Information supplied.

+-------+

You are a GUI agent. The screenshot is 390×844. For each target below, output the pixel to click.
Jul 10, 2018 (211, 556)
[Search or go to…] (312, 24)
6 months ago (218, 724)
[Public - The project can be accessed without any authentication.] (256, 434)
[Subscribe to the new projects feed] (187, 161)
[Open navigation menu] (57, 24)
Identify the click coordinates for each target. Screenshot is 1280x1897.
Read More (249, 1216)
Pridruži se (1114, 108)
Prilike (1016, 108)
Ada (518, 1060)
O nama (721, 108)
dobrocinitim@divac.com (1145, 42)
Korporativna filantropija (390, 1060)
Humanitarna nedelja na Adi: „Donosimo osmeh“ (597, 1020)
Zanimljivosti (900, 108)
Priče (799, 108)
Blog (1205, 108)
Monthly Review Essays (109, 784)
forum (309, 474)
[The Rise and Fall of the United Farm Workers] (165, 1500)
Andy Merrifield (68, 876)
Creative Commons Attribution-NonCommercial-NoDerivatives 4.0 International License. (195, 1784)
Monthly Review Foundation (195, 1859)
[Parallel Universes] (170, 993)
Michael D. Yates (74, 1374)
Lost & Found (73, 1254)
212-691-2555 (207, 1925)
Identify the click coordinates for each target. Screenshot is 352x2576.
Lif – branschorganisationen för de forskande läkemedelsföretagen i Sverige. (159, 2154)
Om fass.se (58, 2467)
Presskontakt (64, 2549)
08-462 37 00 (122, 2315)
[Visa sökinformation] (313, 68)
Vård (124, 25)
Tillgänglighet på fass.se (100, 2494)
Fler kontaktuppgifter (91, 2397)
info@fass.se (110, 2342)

+-------+

Would you restate the records word for word?

You are a GUI agent. The screenshot is 390×844. For each target below, output the pixel to click.
Jul 10, 2018 (211, 556)
[Search or go to…] (312, 24)
6 months ago (218, 724)
[Public - The project can be accessed without any authentication.] (256, 434)
[Subscribe to the new projects feed] (187, 161)
[Open navigation menu] (57, 24)
Identify the click coordinates for each target. Screenshot is 1280x1897.
Read More (249, 1216)
Pridruži se (1114, 108)
Prilike (1016, 108)
Ada (518, 1060)
O nama (721, 108)
dobrocinitim@divac.com (1145, 42)
Korporativna filantropija (390, 1060)
Humanitarna nedelja na Adi: „Donosimo osmeh“ (597, 1020)
Zanimljivosti (900, 108)
Priče (799, 108)
Blog (1205, 108)
Monthly Review Essays (109, 784)
forum (309, 474)
[The Rise and Fall of the United Farm Workers] (165, 1500)
Andy Merrifield (68, 876)
Creative Commons Attribution-NonCommercial-NoDerivatives 4.0 International License. (195, 1784)
Monthly Review Foundation (195, 1859)
[Parallel Universes] (170, 993)
Michael D. Yates (74, 1374)
Lost & Found (73, 1254)
212-691-2555 (207, 1925)
Identify the click coordinates for each target. Screenshot is 352x2576.
Lif – branschorganisationen för de forskande läkemedelsföretagen i Sverige. (159, 2154)
Om fass.se (58, 2467)
Presskontakt (64, 2549)
08-462 37 00 (122, 2315)
[Visa sökinformation] (313, 68)
Vård (124, 25)
Tillgänglighet på fass.se (100, 2494)
Fler kontaktuppgifter (91, 2397)
info@fass.se (110, 2342)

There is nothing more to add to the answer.